Dr. med. Rainer Ganzel
Gastroenterologie in Marienfelde
Dr. med. Bärbel Ennuschat

Patienteninformation zur Gastroskopie (Magenspiegelung)

Liebe Patientin, lieber Patient,

Bei Ihnen ist eine Untersuchung des oberen Verdauungtraktes (Speiseröhre, Magen, Zwölffingerdarm) vorgesehen um die Ursachen Ihrer Beschwerden aufzudecken.

UNTERSUCHUNG: Ein biegsames optisches Instrument (Endoskop) wird unter Sicht durch den Rachen in die Speiseröhre, den Magen und in den Dünndarm eingeführt und die Schleimhaut betrachtet. In der Regel werden dabei auch winzige Gewebeproben entnommen (dies ist schmerzfrei).
Diese Untersuchung ist in der Regel schmerzfrei und dauert nur wenige Minuten. Sie kann also auch problemlos nur mit einer örtlichen Rachenbetäubung (Xylocainspray) durchgeführt werden. Nach Abklingen der Betäubung (20- 30 min.) kann wieder gegessen und getrunken werden.
Bei ängstlichen oder empfindlichen Patienten mit erhöhtem Würgereiz ist es sinnvoll sich kurz tiefberuhigen zu lassen, dann merkt man von der gesamten Untersuchung nichts.
Da dabei die Rachenbetäubung entfällt, können Sie direkt nach der Untersuchung essen und trinken, da die Tiefberuhigung nur für die Zeit der Untersuchung wirkt.
Allerdings ist Ihre volle Leistungsfähigkeit erst wieder nach ca. 2 Stunden hergestellt. Aus juristischen Gründen dürfen Sie für den gesamten Tag auch kein Fahrzeug führen oder Maschinen bedienen.
Planen Sie sicherheithalber eine kurze Tiefbetäubung ein und lassen Sie sich nach ca 30 Minuten Überwachungszeit in der Praxis von einer Begleitperson nach Hause fahren.
Ohne Begleitperson werden Sie in der Praxis mindestens noch 1 Stunde überwacht.

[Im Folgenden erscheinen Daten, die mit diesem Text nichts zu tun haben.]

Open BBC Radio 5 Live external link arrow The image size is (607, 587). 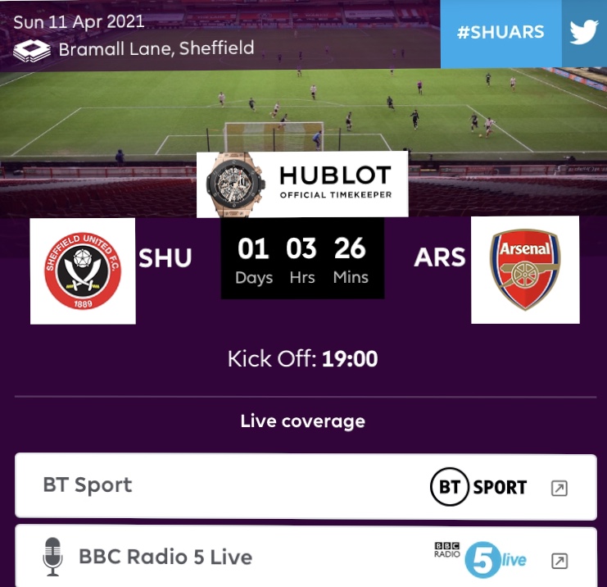point(559,561)
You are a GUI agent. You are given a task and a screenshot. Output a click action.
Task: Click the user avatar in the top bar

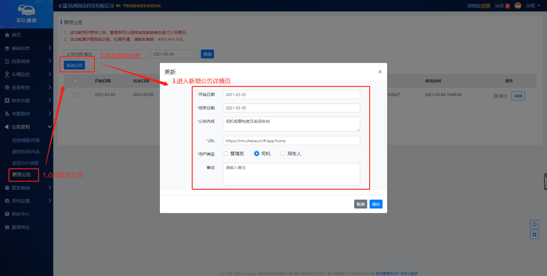[518, 6]
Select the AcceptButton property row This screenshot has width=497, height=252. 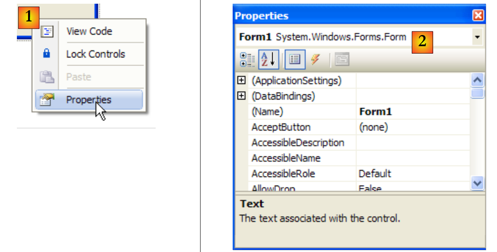click(x=281, y=127)
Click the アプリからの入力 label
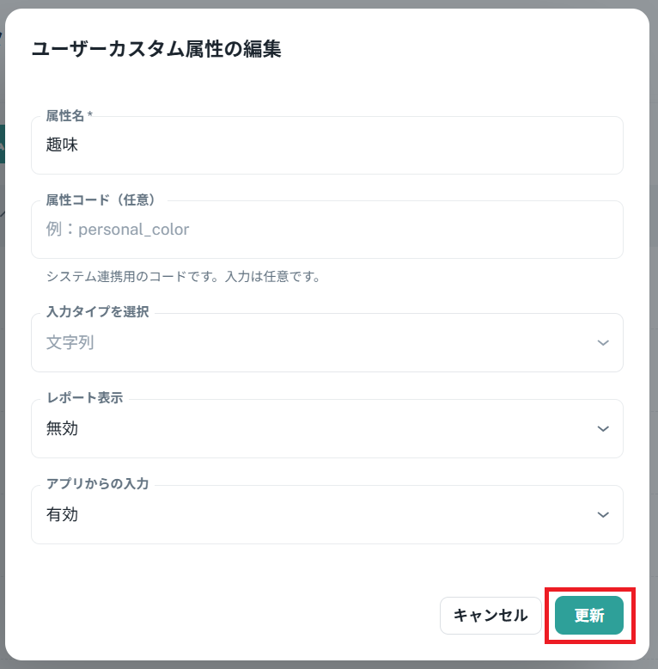 click(x=97, y=484)
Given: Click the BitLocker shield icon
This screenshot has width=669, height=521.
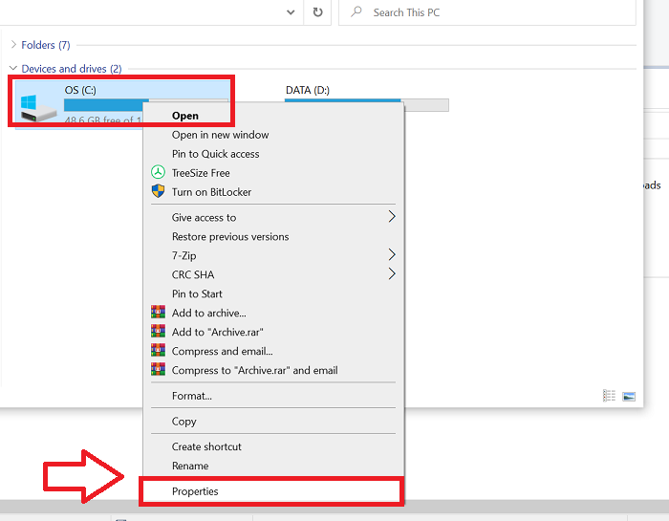Looking at the screenshot, I should click(159, 192).
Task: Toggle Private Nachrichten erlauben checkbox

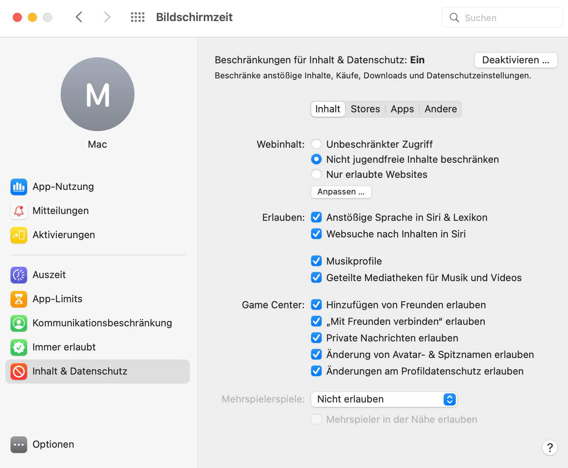Action: 316,338
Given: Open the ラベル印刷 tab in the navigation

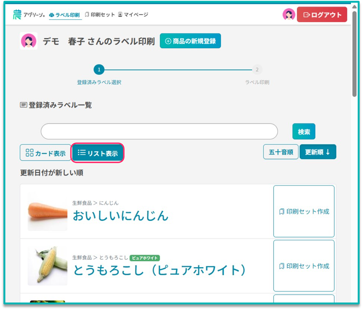Looking at the screenshot, I should pyautogui.click(x=65, y=15).
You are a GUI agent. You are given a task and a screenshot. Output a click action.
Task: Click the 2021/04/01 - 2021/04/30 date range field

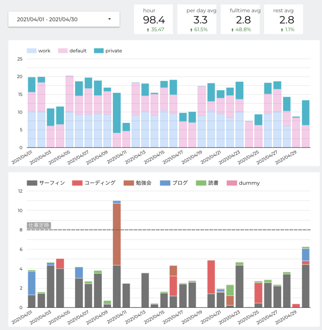tap(64, 19)
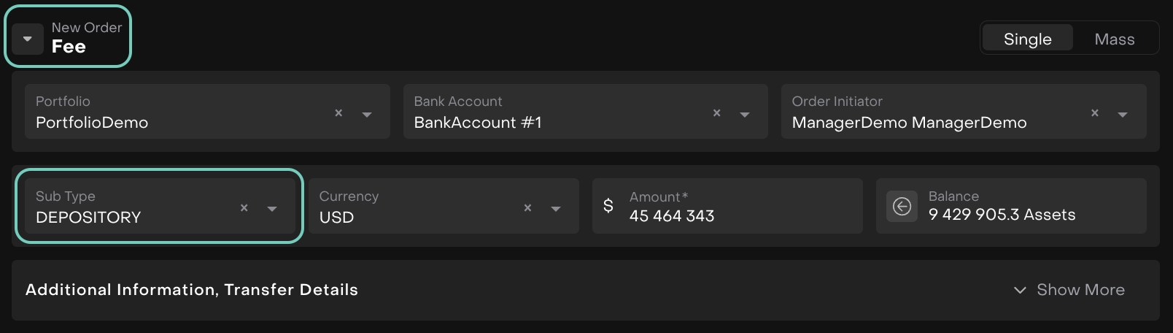Expand the Portfolio dropdown arrow
The image size is (1173, 333).
[x=367, y=115]
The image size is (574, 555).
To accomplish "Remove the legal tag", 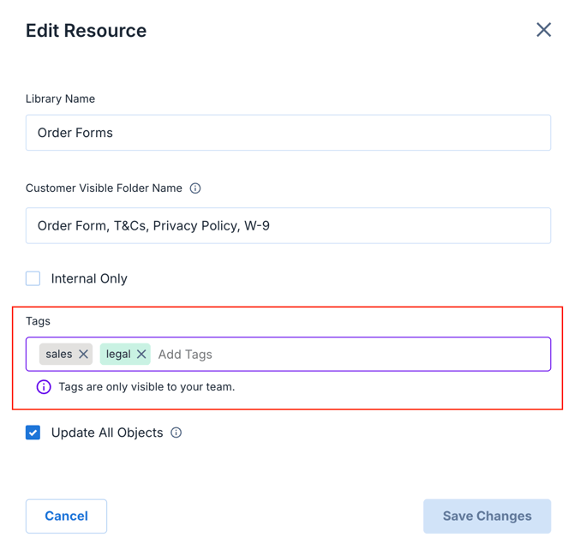I will (141, 354).
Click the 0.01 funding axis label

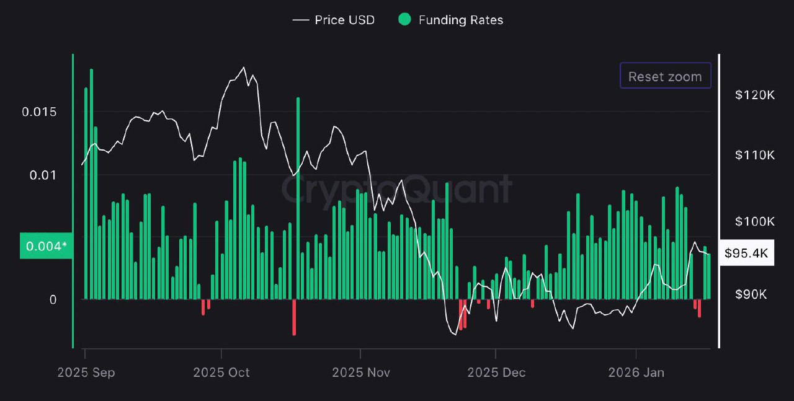click(43, 175)
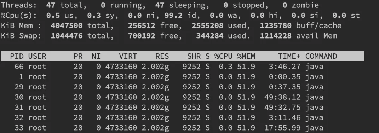Viewport: 379px width, 133px height.
Task: Select the java thread with PID 66
Action: click(x=182, y=67)
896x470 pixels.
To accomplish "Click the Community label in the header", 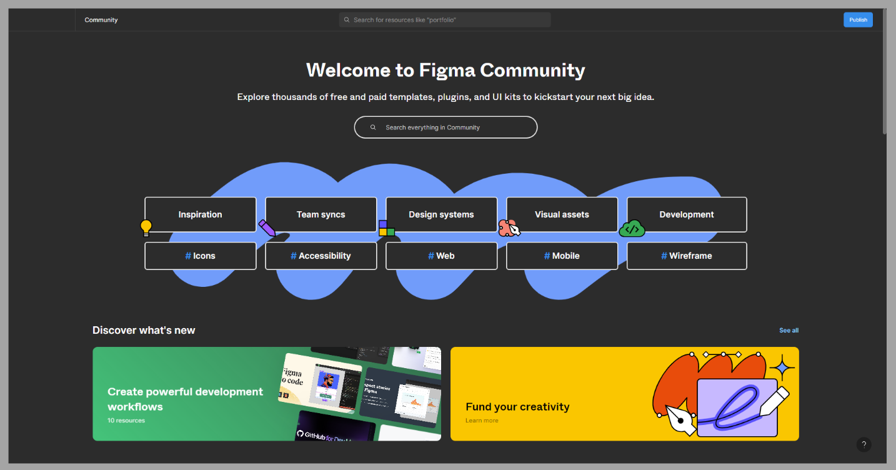I will [x=101, y=19].
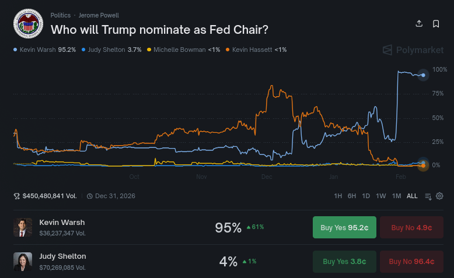This screenshot has width=454, height=278.
Task: Select the 6H time range
Action: click(x=352, y=196)
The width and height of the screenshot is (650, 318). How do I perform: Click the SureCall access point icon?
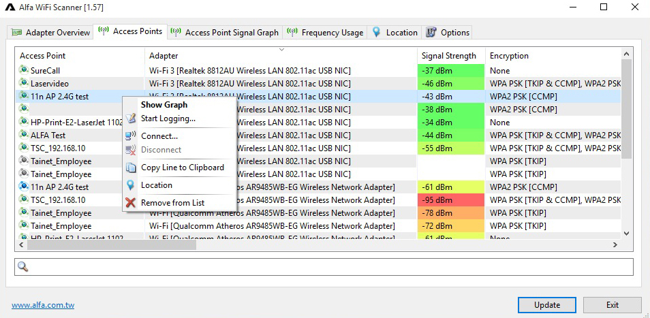(24, 70)
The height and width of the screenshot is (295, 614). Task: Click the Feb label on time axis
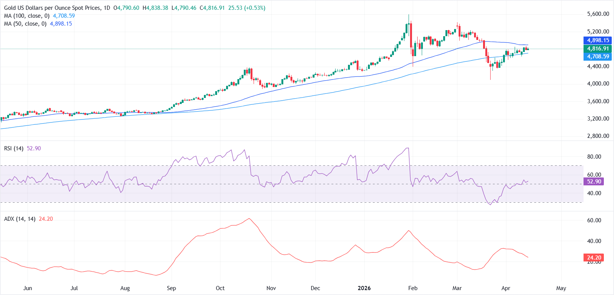click(413, 288)
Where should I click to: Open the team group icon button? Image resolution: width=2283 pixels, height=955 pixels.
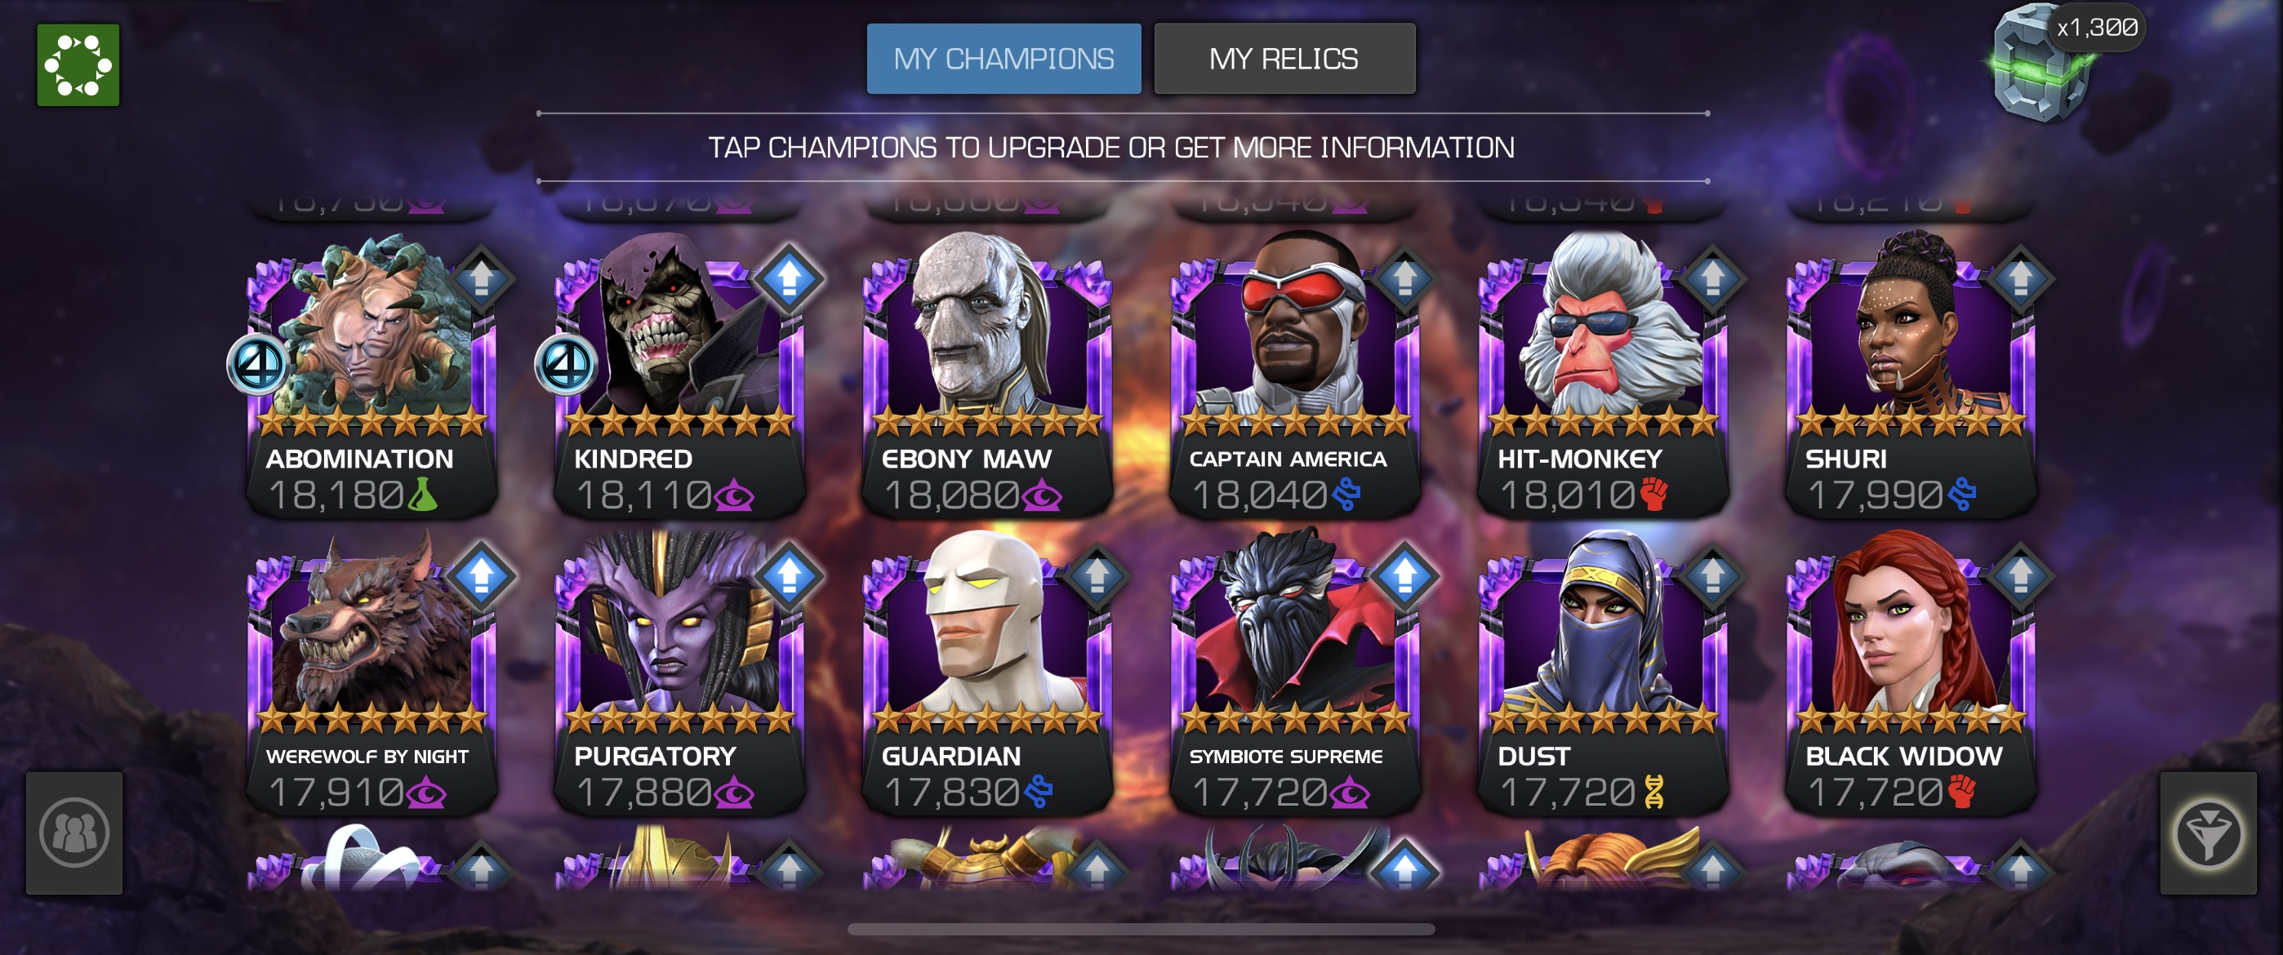(74, 833)
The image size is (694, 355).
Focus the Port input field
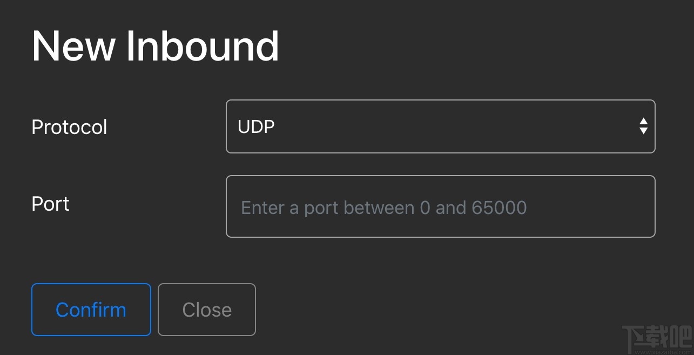click(440, 206)
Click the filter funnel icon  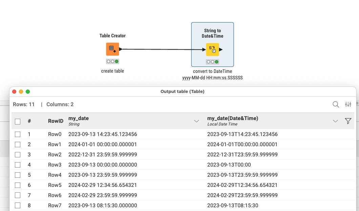click(348, 121)
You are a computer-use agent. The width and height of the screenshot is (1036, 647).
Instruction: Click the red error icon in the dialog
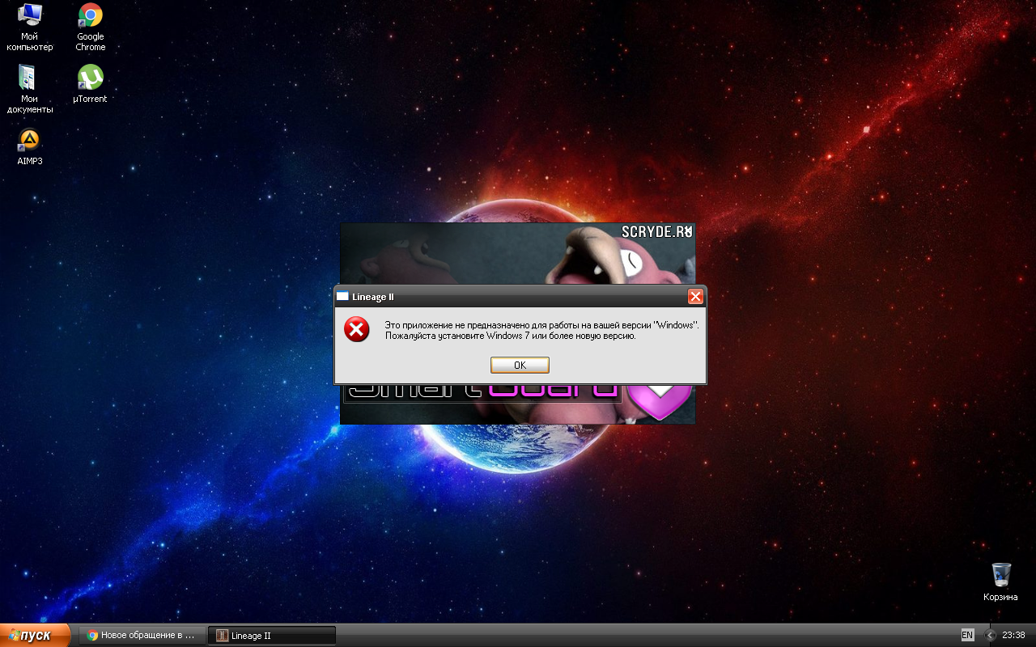point(356,329)
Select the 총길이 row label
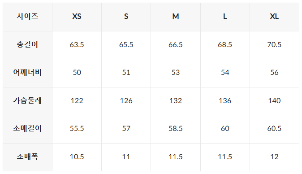 (x=27, y=44)
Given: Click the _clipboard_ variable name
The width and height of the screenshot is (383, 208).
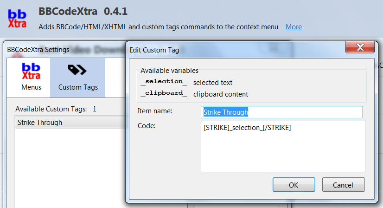Looking at the screenshot, I should pos(164,94).
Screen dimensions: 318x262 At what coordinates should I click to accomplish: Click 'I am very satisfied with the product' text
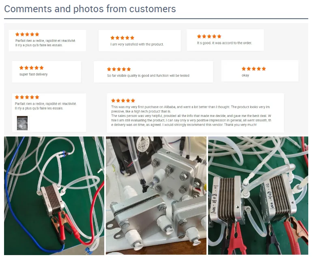(x=137, y=44)
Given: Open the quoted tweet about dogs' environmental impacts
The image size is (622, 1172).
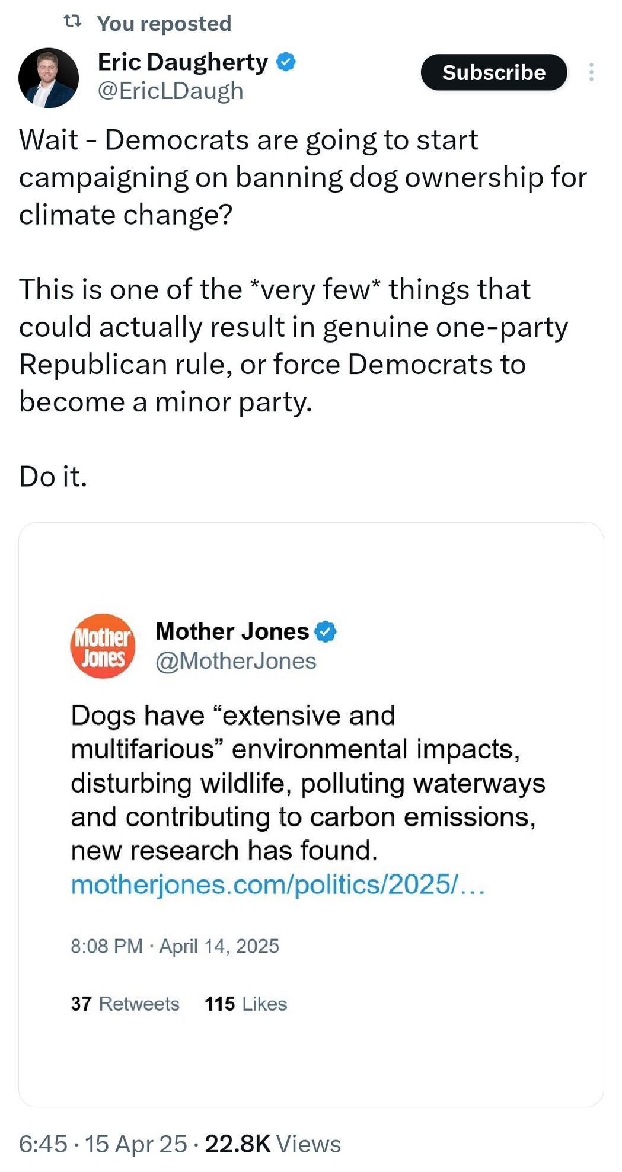Looking at the screenshot, I should (308, 783).
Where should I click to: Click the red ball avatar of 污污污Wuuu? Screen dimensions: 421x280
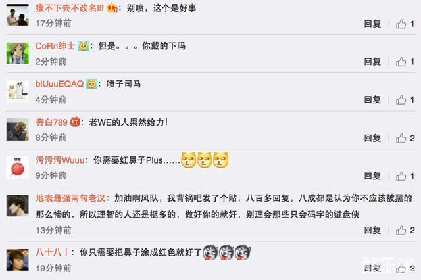18,168
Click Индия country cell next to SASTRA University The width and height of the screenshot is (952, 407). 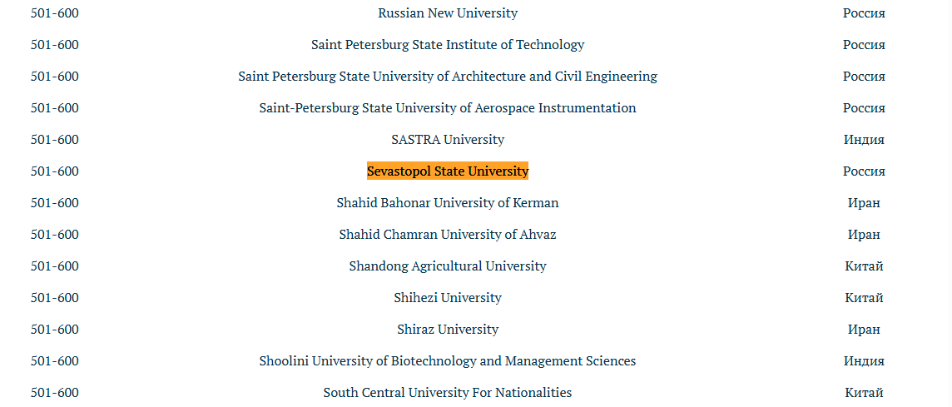(x=864, y=139)
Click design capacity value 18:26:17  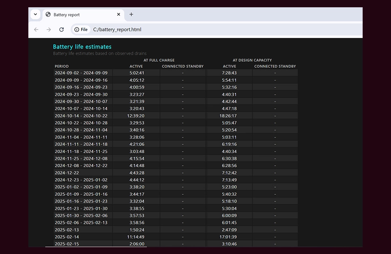(x=228, y=116)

VORBEREITUNG: Am Tag vor der Untersuchung dürfen Sie noch bis 18 Uhr essen und trinken. Dann bitte nur noch trinken. Am Tag der Untersuchung müssen Sie nüchtern bleiben, bis 3 Stunden vor der Untersuchung können Sie etwas klare Flüssigkeit zu sich nehmen. Medikamente die morgens genommen werden, sollten erst nach der Untersuchung genommen werden.

MÖGLICHE KOMPLIKATIONEN: Die Magenspiegelung ist eine sehr risikoarme Untersuchung, dannoch werden in der Literatur Komplikationen beschrieben: Verletzung des Kehlkopfes oder der Wand des Verdauungstraktes die bis hin zur Operation führen können.
Nach Probenentnahmen oder Polypenentfernung können selten Blutungen entstehen die jedoch in der Regel mit Medikamenten oder Metallclips behoben werden können.
Sehr selten sind Keimeinschleppungen in die Blutbahn, lagerungsbedingte Schäden oder Gebissschäden bei lockerem Zahnwerk.
Störungen des Atmung und des Kreislaufs sind ebenfalls selten und können durch sorgfältige Überwachung von Puls, Blutdruck und Sauerstoffsättigung frühzeitig erkannt und behandelt werden.

Um die Risiken der Untersuchung so klein wie möglich zu halten, bitte wir Sie uns vor der Untersuchung Mitteilung zu machen, falls eine der folgenden Fragen zutrifft:

  • Besteht bei Ihnen eine vermehrte Blutungsneigung (bei kleinen Verletzungen, nach Zahnziehen)?
  • Besteht eine Allergie (gegen Medikamente)?
  • Leiden Sie an Diabetes ?
  • Tragen Sie einen Herzschrittmacher - künstliche Herzklappe?
    Haben Sie andere Herzerkrankungen?
  • Besteht eine Schwangerschaft?
  • Nehmen Sie ASS, Marcumar, Iscover, Plavix, Falithrom oder Clopidogrel ein? Falls ja, bitte gleich mit uns Rücksprache halten!!!

 

FRAGEN: Haben Sie etwas nicht ausreichend verstanden, oder bestehen noch zusätzliche Fragen zur Untersuchung, Risiken oder Vorbereitung, geben wir Ihnen gerne Auskunft!